15. A non-transitory computer-readable medium storing a set of instructions that, when executed by one or more computer processors, causes the one or more computer processors to perform operations for generating behavior with a trait-based planning domain language, the operations comprising:

creating a world model of a dynamic environment, the world model including data defining a state for the world model, the data defining the state including data describing objects within the environment;

receiving input to update the state for the world model, the input including data to change the state and data defining a goal for a future state;

using a machine-learning model to generate a planning state from the state for the world model, the planning state including a plurality of planning domain objects and associated traits, the planning domain objects representing objects within the state for the world model;

using a machine-learning planning module to create a plan, the plan including a plurality of actions to be performed on planning domain objects within the planning state in order to change the state of the world model to a second state wherein the second state is consistent with the goal, and wherein each action of the plurality of actions includes one or more parameters, one or more preconditions, and one or more effects, and wherein each parameter of the one or more parameters includes one or more planning domain objects and associated traits;

performing the plurality of actions within the plan, wherein the performing of the plurality of actions includes performing the following operations for each action of the plurality of actions:

determining, for each parameter of the action, whether a planning domain object associated with the parameter has one or more traits that have been predefined as necessary for the execution of the action;

analyzing one or more preconditions associated with one or more parameters of the action and, based on the preconditions being satisfied, applying the action to a planning domain object associated with the parameter by performing one or more of the following based on instructions associated with the action: modifying values within a trait associated with the planning domain object, adding a trait to the planning domain object, and removing a trait from the planning domain object.
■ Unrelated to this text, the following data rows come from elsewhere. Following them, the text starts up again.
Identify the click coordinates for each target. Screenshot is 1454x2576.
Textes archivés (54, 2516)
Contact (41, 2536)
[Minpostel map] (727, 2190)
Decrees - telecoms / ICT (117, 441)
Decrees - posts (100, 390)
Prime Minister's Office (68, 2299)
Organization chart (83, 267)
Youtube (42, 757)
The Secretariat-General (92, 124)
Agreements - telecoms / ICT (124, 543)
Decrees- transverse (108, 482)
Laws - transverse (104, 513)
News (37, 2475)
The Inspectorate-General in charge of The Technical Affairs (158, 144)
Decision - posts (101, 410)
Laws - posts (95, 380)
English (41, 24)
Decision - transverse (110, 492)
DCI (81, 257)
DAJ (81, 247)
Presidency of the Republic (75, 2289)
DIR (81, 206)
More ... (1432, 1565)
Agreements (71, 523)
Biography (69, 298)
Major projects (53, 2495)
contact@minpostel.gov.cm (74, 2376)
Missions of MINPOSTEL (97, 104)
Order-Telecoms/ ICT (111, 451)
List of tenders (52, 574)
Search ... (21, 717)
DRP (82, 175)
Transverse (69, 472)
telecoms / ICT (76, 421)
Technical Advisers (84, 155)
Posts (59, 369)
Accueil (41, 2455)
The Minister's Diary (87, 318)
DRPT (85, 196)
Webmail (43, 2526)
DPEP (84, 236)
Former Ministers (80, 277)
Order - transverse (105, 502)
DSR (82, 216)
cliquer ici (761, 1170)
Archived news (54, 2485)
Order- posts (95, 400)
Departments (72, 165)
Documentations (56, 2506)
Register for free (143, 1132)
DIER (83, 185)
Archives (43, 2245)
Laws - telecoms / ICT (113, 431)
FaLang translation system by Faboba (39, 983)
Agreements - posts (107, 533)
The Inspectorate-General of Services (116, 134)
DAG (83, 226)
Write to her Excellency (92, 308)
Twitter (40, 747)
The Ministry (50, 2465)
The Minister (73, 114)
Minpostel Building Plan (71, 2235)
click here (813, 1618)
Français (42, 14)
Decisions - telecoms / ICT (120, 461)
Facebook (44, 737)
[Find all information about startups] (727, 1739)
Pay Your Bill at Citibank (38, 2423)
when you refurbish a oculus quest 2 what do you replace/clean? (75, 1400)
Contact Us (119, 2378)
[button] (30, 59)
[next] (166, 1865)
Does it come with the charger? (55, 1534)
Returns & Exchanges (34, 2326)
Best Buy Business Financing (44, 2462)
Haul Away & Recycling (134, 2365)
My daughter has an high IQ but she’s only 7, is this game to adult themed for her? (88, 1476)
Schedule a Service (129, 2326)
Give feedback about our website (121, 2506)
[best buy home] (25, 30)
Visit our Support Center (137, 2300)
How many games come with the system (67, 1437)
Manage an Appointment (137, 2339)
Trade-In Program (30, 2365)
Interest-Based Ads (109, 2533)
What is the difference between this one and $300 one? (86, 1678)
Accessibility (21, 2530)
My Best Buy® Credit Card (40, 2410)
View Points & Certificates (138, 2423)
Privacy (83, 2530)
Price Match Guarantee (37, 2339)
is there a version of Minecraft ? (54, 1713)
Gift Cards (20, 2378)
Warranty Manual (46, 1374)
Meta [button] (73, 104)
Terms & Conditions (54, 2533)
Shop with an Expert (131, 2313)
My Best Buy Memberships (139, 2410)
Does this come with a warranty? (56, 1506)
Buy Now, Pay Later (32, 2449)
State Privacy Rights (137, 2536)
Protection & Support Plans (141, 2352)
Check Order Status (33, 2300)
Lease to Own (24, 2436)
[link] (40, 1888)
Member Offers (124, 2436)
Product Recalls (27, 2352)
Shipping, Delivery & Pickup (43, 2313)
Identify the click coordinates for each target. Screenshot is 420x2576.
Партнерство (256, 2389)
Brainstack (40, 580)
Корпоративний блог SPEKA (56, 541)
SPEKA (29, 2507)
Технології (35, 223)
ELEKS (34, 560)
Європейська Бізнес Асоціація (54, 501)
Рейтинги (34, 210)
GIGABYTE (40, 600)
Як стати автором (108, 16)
16. The non-transitory computer-readable medium of claim 15, wherein applying the action causes a planning domain object associated with the parameter to be destroyed based on instructions associated with the action.

17. The non-transitory computer-readable medium of claim 15, wherein applying the action causes a planning domain object associated with the parameter to be created based on instructions associated with the action.

18. The non-transitory computer-readable medium of claim 15, wherein each action of the plurality of actions includes a plurality of possible independent effects associated with the applying of the action, and one of the plurality of possible independent effects is chosen at random when the action is applied.

19. The non-transitory computer-readable medium of claim 18, wherein each of the plurality of possible independent effects has an associated probability weighting.

20. The non-transitory computer-readable medium of claim 15, wherein the dynamic environment includes a video game environment or a simulation environment.